- ESTRATTO FORNITO
+++++
La ricerca modenese si è concentrata su un tipo di linfociti molto particolari [i linfociti sono cellule specializzate appartenenti alla famiglia dei globuli bianchi, che svolgono un ruolo importantissimo nel sistema immunitario, in quanto aiutano a contrastare gli antigeni esterni in modo selettivo, N.d.R.], ovvero i linfociti NK con un recettore T invariante (detti iNKT), che appartengono alla famiglia delle cellule dell’immunità innata e rappresentano meno dell’1% di tutti i linfociti circolanti. Dopo la loro attivazione, queste cellule sono in grado di produrre diversi tipi di citochine, vale a dire i mediatori solubili e immediati della risposta immunitaria. In passato era stato evidenziato che difetti delle cellule iNKT possono predisporre allo sviluppo di malattie autoimmuni, ma il loro ruolo nella sclerosi multipla è tuttora poco conosciuto.
+++++
- DATI FORNITI
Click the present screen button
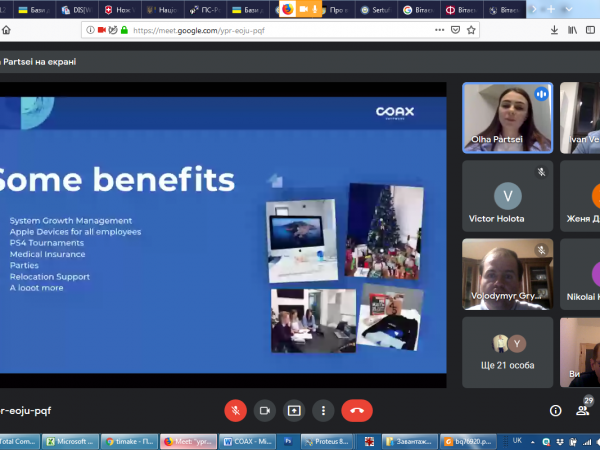Image resolution: width=600 pixels, height=450 pixels. click(294, 410)

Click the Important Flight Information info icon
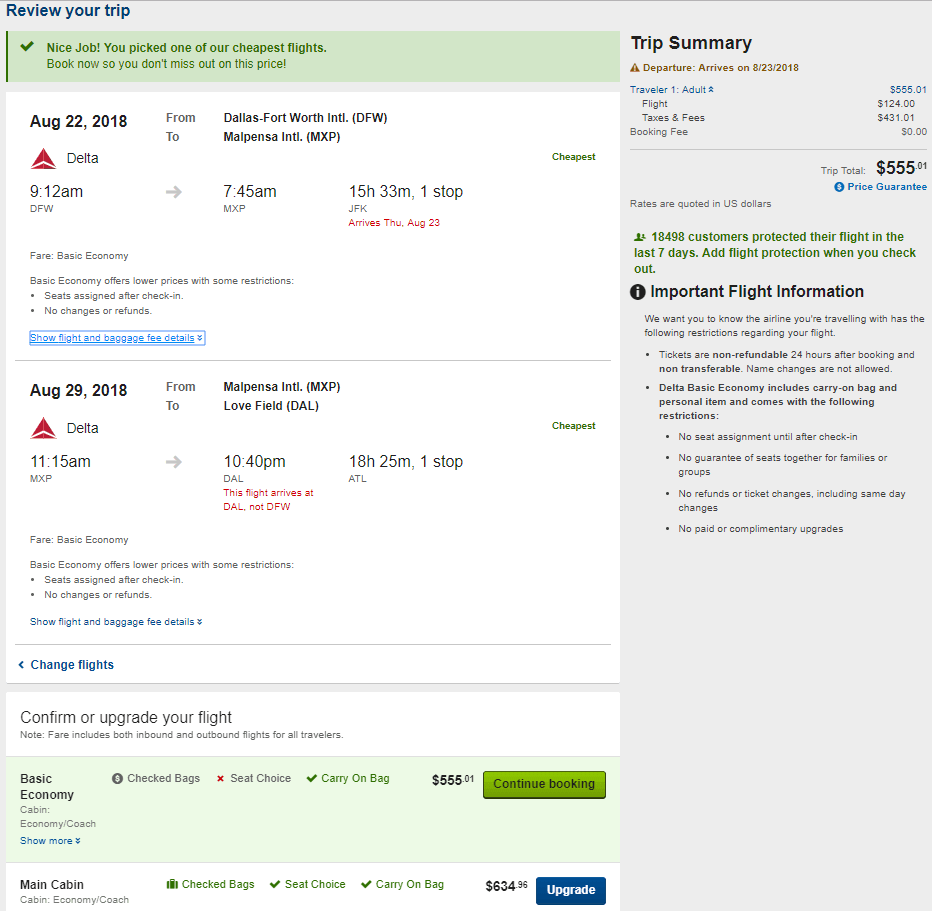point(637,292)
+++++
- CONSEGNA
Rispondi in base all'estratto:
1. Quale quota di tutti i linfociti circolanti rappresentano i linfociti iNKT?
2. Che cosa sono in grado di produrre queste cellule dopo la loro attivazione?
3. Allo sviluppo di quali malattie possono predisporre i difetti delle cellule iNKT?
L'elenco è materiale a sé, indipendente dall'estratto.

- LA TUA SOLUZIONE
1. Meno dell'1%.
2. Diversi tipi di citochine.
3. Malattie autoimmuni.